## Problem to solve
What is the number of lines in the listing below that contain the string "checkbox"? Give that number only.

· · ·

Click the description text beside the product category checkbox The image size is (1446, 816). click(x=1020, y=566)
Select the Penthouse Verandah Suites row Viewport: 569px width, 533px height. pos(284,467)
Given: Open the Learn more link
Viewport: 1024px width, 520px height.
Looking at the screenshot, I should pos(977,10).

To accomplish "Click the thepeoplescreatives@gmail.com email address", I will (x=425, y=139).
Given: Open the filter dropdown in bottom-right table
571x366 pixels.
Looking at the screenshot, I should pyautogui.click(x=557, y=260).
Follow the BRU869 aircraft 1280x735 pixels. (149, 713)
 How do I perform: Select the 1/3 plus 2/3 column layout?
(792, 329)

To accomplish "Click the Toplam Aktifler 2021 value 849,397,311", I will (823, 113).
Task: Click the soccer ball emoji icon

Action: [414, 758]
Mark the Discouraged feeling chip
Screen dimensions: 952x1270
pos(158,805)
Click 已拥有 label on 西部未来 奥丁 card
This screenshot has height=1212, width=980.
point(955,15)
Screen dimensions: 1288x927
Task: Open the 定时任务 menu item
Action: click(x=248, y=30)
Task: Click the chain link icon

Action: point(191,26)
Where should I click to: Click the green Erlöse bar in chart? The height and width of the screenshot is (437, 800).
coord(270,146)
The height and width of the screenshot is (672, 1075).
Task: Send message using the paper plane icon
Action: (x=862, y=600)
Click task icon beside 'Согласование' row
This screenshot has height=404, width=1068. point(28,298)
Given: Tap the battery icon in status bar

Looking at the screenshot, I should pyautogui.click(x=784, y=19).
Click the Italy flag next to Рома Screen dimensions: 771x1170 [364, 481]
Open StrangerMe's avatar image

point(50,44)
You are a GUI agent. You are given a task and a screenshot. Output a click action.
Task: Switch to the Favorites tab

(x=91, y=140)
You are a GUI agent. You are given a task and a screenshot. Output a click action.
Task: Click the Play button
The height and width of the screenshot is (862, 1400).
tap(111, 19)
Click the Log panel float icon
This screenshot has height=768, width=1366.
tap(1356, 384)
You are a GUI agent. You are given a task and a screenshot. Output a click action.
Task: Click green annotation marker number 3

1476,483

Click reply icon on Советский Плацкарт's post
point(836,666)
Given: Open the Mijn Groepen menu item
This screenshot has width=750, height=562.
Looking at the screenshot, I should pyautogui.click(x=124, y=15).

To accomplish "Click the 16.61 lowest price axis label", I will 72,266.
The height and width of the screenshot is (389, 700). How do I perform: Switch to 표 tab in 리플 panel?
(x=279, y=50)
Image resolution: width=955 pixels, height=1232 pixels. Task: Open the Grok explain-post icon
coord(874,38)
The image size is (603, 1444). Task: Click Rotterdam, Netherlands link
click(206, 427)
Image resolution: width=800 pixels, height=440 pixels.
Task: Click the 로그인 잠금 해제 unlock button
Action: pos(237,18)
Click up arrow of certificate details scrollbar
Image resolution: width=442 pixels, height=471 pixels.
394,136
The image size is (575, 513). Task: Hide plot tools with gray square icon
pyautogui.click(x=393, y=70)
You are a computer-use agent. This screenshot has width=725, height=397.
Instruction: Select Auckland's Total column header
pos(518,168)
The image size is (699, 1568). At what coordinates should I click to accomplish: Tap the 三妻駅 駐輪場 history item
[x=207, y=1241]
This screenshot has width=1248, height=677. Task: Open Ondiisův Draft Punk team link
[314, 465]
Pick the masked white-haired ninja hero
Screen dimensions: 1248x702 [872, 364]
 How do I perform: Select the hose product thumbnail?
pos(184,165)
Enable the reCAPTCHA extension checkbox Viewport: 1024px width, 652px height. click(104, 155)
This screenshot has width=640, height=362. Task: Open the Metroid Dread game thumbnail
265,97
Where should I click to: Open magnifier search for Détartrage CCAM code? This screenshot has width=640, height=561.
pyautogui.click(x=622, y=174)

· · ·

## Answer for the task
2